**DATA SHOWN:**
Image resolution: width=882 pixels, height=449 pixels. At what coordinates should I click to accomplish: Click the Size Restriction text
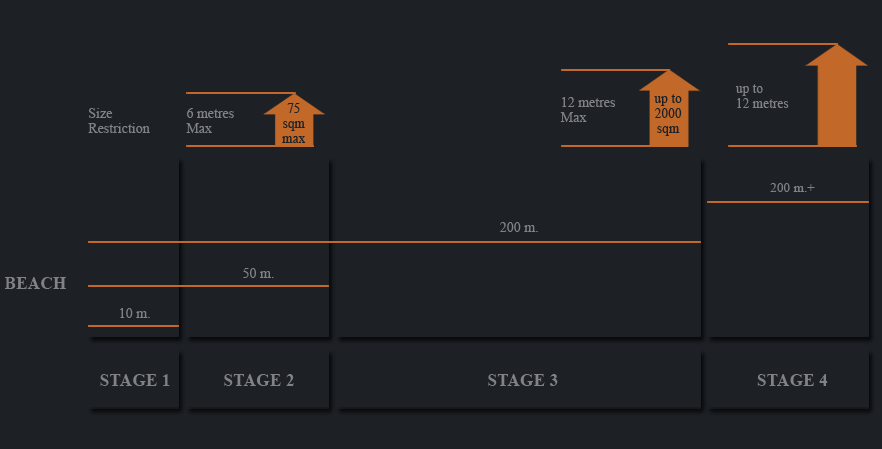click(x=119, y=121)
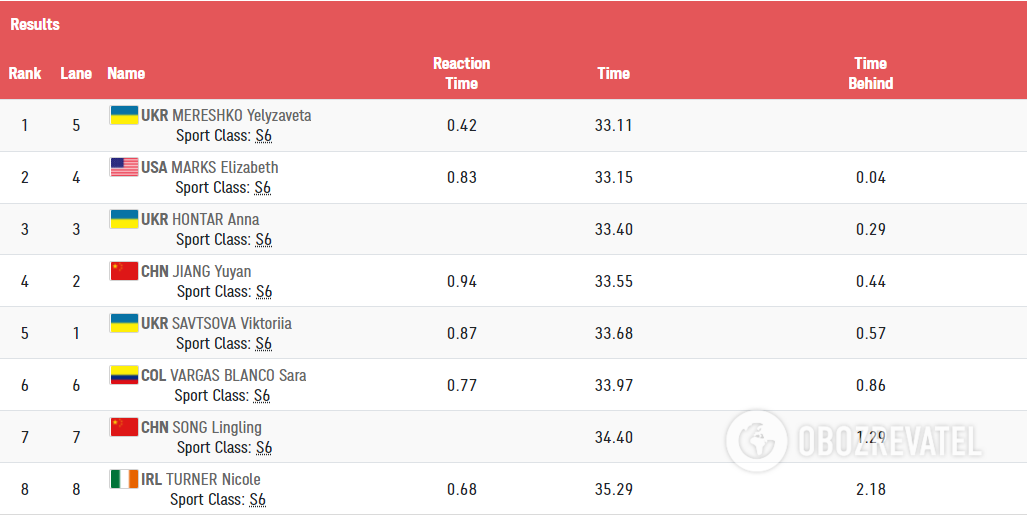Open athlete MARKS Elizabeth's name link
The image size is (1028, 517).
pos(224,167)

**TO BE DONE:** Rewrite all of the entries above, replacing "Size Restriction" with "Size Limit" and leaving everything else unchanged. Omit the pictures.

**WRITTEN RESPONSE:**
Image resolution: width=882 pixels, height=449 pixels. At what coordinates should I click to accomplish: Click the Size Limit text
click(x=119, y=121)
Open athlete MARKS Elizabeth's name link
The image size is (1028, 517).
pos(224,167)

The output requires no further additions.